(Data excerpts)
++++

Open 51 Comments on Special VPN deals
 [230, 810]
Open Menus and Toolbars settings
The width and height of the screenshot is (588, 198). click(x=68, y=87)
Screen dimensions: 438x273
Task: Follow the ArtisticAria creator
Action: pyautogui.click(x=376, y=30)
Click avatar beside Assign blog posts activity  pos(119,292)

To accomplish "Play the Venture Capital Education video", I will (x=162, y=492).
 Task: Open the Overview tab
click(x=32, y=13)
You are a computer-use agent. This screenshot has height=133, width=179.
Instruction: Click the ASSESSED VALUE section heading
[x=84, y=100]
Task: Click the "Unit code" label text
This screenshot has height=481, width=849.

++++

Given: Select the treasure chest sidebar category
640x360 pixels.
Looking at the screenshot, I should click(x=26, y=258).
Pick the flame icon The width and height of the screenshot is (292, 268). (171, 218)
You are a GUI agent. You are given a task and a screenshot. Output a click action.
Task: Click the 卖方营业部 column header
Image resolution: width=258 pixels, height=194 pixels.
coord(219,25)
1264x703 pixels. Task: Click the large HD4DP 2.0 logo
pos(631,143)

++++

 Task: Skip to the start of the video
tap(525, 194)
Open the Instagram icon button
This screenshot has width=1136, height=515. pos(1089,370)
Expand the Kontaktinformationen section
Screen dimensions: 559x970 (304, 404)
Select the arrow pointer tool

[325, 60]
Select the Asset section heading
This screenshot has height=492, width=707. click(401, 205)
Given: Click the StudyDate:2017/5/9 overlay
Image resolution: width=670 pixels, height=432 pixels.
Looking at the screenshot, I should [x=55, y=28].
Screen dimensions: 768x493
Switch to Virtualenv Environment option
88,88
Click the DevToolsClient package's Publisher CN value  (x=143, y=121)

++++

What you have to do: From the records above, give again exactly the lines running from the line with "Image resolution: width=670" to the line with "Click the DevToolsClient", inclusive.

Answer to this task:
Image resolution: width=670 pixels, height=432 pixels.
Looking at the screenshot, I should [x=55, y=28].
Screen dimensions: 768x493
Switch to Virtualenv Environment option
88,88
Click the DevToolsClient package's Publisher CN value  (x=143, y=121)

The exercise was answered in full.